Apple’s Plans For Original Streaming Content Involve Sidestepping Netflix And Other Streaming Services

Senior Contributor
01.12.17 4 Comments

Apple/Netflix

Netflix is spending a fortune in 2017 for original shows and movies, dropping $6 billion in 2016 alone. That’s a giant pile of money, but Apple could literally cover Netflix’s bills with its cash on hand, a staggering $231 billion. If Apple wanted to, it could probably just buy a Hollywood studio, as they’re going for about $80 billion these days. But Apple’s plans for original shows, and its way of distributing them, reveal that the company would rather not compete directly with Netflix or other streaming services.

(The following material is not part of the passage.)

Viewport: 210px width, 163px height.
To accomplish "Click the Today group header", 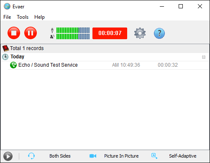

We already know that Apple has Planet Of The Apps, where celebrities widely mocked on Twitter judge apps, and Vital Signs, a scripted show from Dr. Dre that has an orgy in it. (Sam Rockwell is portraying Ego. Yes, the concept.) But the Wall Street Journal reveals that there are grander plans at work, none of which involve competing with streaming services like Netflix. Instead, Apple will create exclusive content on Apple Music, which is logical in that it’s got a lot of subscribers, and the move will make it stand out from Spotify, but it also moves their content away from Netflix and other streaming services.

To be fair, Apple has probably seen Netflix take on all comers and knock them out, sometimes fatally. Google spent millions promoting YouTube Red and none of the shows it promoted have made a dent in the popular consciousness. You’ve probably heard of Comedians In Cars Getting Coffee but have no idea it’s on Crackle. Compare that to Netflix and Amazon’s track record, and it’s an intimidating industry.

Still, there’s absolutely no reason Apple can’t compete. It has the money, and it has its own entertainment mogul in-house. We assume that Dr. Dre knows a few people who’d be interested in making TV shows for Apple, and frankly many would see it as a better use of his time than hawking wireless headphones. But for reasons unknown, it won’t. And we’re forced to wonder why.